Antimicrobial activity of Psidium guajava and Carthamus tinctoirus extract against bacterial causative agent of respiratory tract infection

Yagoub Hamadt Allah Elhaj Abd Elseed

  •  Received: 08 June 2015
  •  Accepted: 21 September 2015
Psidium guajava and Carthamus tinctoirus are cultivated in many countries of the world. The study aimed to evaluate the antibacterial activity of P. guajava and C. tinctoirus extracts against a bacterial causative agent of respiratory tract infection. Experimental study was conducted in Khartoum, Sudan from April to June 2013. In the present study, P. guajava and C. tinctoirus extracts were tested for antibacterial activity against various isolated and standard bacteria. A total of four bacteria (Klebsiella pneumonia, Pseduomonas aeruginosa, Staphylococcus aureus, Streptococcus pyogenes and Klebsiella pneumonia ATCC53657, Pseduomonas aeruginosa ATCC27853, Staphylococcus aureus ATCC 25923, Streptococcus pyogenes, ATCC26722) were identified at Department of Microbiology, Omdurman Islamic University, Sudan. The two plants used in this study were collected from Gazira State (P. guajava from Al. kasamber by the author, C. tinctoirus from Al- sharafa El- baher by Dr.El. Taher Ahmed, Faculty of Agriculture, Gazira University, Sudan). They were authenticated by Ustaz Om Al–kheer and Nadia: staff in Medicinal and Aromatic Plants Research Institute (MAPRI). 100 g of each plant (leaves or seeds) sample were powdered by grinder and extracted as described. Six different extracts were prepared by Soxhelt using standardized protocols (using petroleum ether, boiled distilled water and methanol).

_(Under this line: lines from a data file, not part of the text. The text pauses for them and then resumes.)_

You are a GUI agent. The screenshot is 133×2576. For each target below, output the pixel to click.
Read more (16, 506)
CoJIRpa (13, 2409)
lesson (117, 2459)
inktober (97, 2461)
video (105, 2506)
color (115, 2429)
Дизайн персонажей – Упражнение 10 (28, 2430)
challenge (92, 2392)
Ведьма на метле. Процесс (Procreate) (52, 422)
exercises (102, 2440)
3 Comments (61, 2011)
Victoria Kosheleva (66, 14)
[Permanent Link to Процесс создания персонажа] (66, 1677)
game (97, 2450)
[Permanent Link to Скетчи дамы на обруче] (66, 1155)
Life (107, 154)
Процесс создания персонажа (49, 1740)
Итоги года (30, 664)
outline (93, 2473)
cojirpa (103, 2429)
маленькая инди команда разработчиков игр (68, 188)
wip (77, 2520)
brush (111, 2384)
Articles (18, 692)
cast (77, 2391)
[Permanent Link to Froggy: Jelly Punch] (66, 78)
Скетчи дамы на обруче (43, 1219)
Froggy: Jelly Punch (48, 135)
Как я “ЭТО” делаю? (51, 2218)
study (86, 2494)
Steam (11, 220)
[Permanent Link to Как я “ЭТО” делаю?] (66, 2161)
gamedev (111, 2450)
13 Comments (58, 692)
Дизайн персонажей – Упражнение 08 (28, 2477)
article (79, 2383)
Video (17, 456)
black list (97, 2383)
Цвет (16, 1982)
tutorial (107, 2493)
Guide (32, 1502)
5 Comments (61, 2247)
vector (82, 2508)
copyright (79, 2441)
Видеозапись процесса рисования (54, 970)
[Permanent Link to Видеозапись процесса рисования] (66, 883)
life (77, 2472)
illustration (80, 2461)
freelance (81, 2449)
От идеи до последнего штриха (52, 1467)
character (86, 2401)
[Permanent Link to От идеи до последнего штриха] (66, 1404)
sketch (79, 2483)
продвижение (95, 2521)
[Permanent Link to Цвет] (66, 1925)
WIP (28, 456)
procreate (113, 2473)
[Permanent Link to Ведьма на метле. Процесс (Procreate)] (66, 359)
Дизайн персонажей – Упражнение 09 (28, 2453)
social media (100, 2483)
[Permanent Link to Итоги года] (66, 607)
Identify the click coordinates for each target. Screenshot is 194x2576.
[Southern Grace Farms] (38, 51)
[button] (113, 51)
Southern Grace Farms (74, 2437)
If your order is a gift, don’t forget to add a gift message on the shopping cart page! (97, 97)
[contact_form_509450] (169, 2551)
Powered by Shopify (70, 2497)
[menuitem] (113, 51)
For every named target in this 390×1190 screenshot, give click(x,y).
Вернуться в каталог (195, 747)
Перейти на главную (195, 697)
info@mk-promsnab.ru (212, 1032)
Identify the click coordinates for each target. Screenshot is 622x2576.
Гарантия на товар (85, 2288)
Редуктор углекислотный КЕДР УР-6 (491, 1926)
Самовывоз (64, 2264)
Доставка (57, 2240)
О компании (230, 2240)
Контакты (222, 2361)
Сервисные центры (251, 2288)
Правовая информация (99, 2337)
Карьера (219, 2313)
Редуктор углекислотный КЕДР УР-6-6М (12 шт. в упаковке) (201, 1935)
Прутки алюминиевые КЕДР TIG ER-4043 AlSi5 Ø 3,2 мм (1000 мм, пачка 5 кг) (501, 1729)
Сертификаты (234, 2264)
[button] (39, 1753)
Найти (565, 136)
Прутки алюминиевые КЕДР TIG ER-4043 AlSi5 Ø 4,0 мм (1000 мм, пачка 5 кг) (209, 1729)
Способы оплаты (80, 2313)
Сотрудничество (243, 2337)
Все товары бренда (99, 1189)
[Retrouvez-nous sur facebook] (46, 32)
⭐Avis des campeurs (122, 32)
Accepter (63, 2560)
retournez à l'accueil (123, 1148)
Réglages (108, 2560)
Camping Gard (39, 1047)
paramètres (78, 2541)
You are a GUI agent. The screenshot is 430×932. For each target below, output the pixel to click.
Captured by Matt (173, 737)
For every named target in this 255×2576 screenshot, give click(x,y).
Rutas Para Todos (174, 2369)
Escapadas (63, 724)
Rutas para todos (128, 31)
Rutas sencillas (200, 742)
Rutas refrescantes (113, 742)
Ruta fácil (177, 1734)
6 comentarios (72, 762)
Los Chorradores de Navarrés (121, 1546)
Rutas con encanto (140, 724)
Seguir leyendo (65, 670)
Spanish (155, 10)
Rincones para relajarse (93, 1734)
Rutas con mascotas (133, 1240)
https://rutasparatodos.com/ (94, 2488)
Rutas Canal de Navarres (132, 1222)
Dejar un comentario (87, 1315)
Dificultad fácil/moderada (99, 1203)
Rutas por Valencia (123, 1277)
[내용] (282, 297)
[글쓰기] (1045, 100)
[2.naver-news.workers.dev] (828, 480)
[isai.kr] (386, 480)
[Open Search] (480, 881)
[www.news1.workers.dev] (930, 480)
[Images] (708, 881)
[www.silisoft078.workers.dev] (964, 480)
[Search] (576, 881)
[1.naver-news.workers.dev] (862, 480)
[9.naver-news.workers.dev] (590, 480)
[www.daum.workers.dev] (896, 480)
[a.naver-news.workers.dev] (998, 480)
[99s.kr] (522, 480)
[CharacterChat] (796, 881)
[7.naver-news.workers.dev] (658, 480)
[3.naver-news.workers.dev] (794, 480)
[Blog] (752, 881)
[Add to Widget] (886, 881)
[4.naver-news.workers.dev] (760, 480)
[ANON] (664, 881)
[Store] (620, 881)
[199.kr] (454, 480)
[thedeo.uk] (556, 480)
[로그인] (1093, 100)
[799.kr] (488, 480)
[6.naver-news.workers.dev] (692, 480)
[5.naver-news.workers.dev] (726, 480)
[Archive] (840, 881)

All the extracts were tested for antibacterial activity by cup- plate agar diffusion method (0.1 ml/ cup). The methanolic extract of P. guajava leaves and C. tinctorius seeds were more active than aqueous and petroleum ether of both plants against tested microorganisms. P. guajava had high activity (MDIZ = 12.5 - 25.5 mm), whereas C. tinctorius was less effective (MDIZ = 11.5 - 15 mm) than the drugs used. Moreover, P. guajava leaves extract were more effective than the used antibiotic drugs. All the extracts exhibited significant antibacterial activity. Maximum antibacterial activity was found in the methanolic extracts. The present study reflects the chemotherapeutic and justified traditional use of P. guajava and C. tinctoirus.

Keywords: Psidium guajava, Carthamus tinctoirus, antibacterial activity, extracts.